Below this line is a listing that includes pictures. Copy exactly, and only, the lines from the one containing "Task: Go back using the left arrow" through the one containing "Where should I click to: Click"; the pictures do not go in the copy.

*Supplied data*:
● ● ● ●
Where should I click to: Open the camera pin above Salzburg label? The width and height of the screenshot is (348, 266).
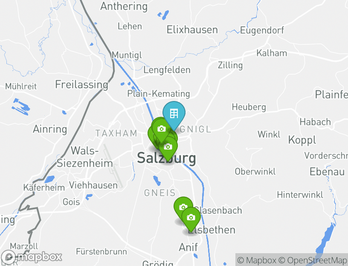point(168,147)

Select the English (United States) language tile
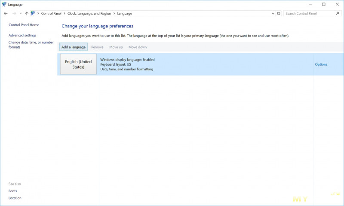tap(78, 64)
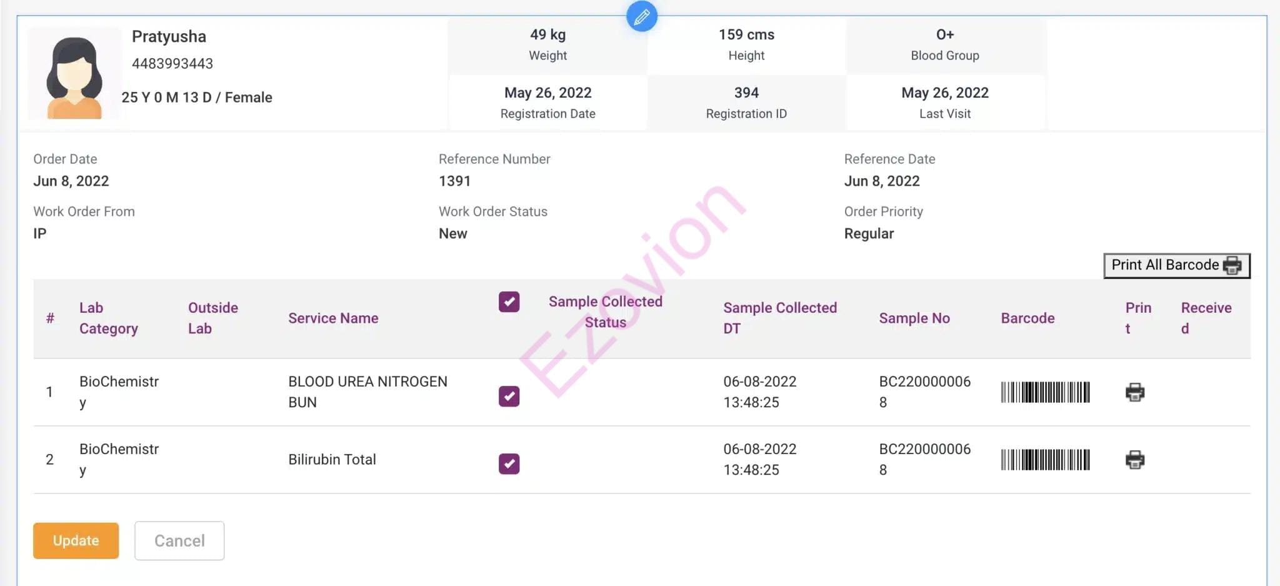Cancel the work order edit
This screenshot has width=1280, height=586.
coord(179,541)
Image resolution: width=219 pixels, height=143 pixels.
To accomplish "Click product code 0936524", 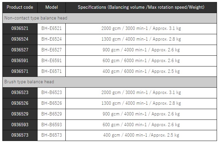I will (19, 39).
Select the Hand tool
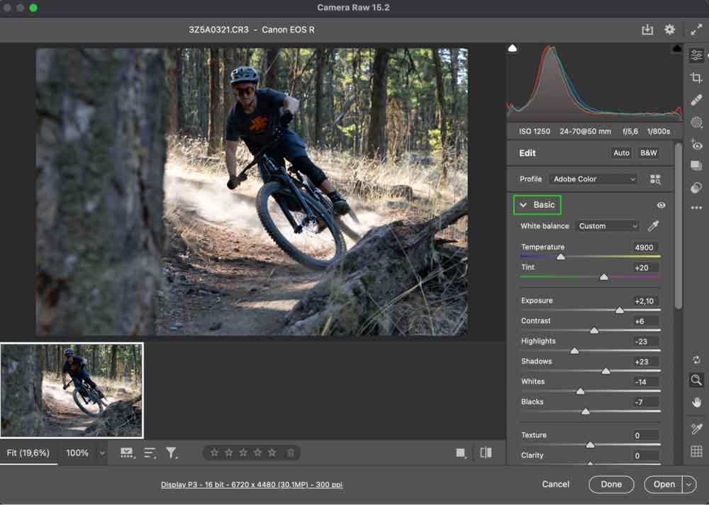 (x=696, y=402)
● ● ● ●
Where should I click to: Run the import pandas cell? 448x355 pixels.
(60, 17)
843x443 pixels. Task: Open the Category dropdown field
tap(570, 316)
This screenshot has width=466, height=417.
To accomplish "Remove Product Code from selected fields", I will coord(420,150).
● ● ● ●
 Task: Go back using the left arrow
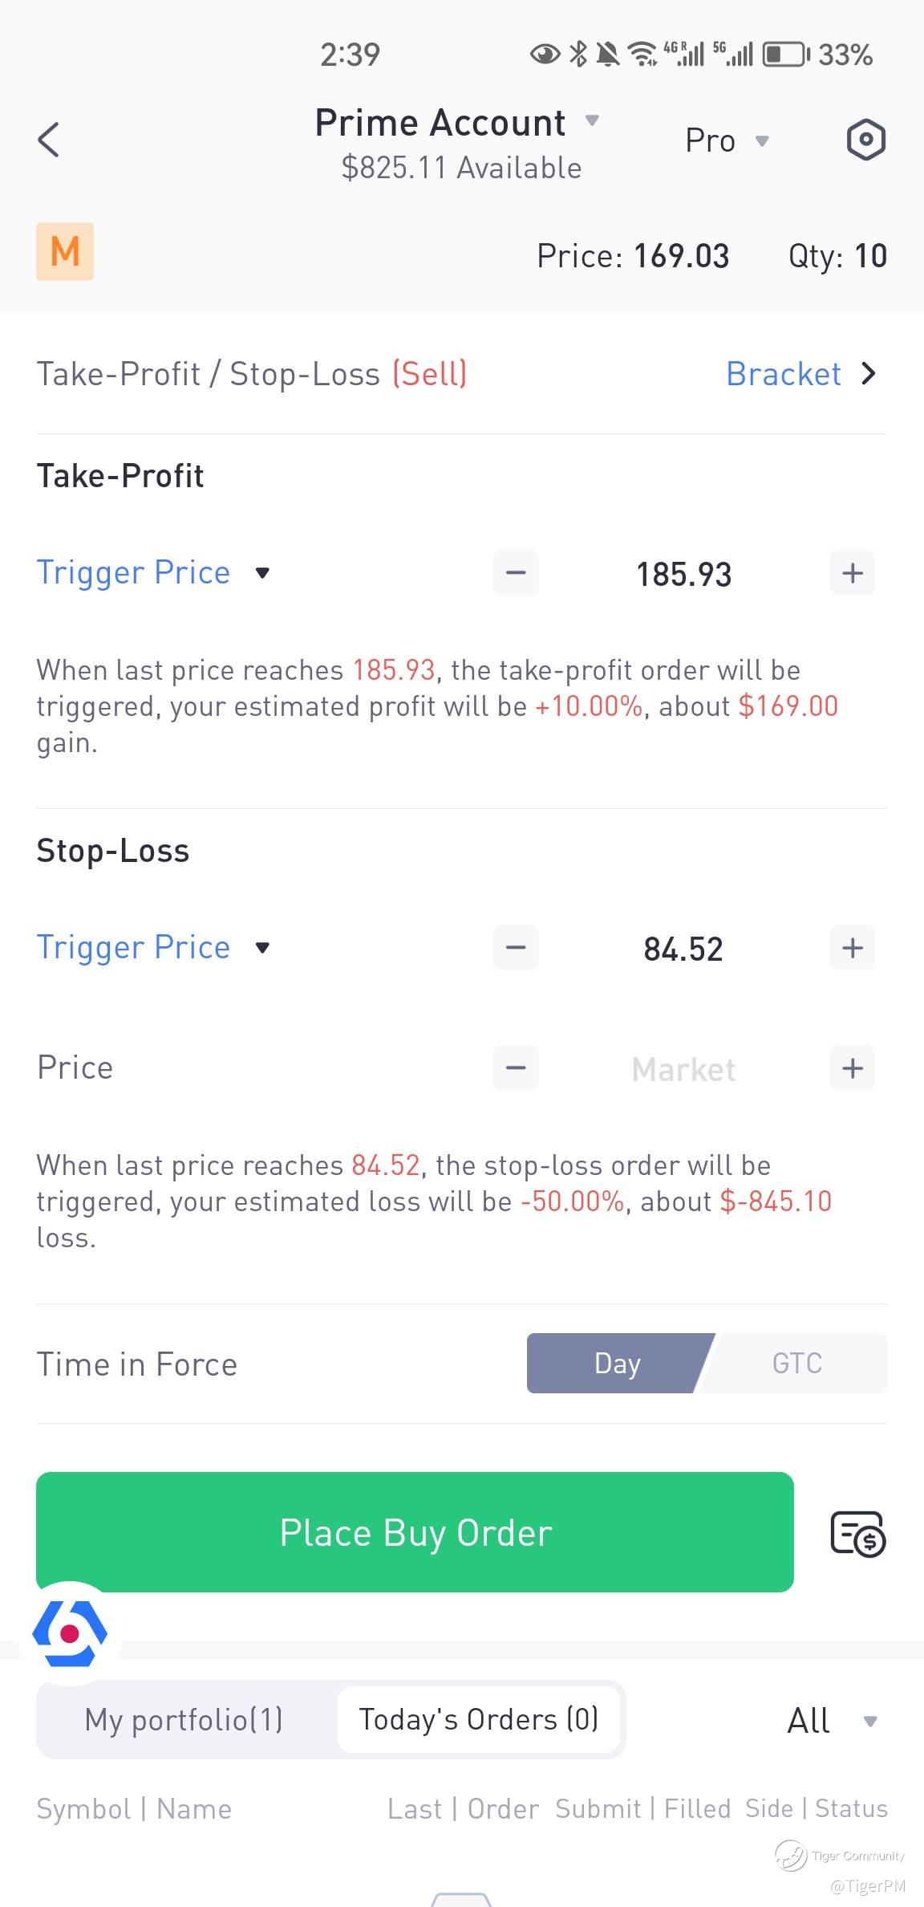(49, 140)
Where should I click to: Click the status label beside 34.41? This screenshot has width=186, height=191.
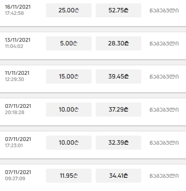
● ● ● ●
*Task output*:
 Task: Go back using the left arrow
(49, 140)
Where should I click to: Click the status label beside 34.41? This screenshot has width=186, height=191.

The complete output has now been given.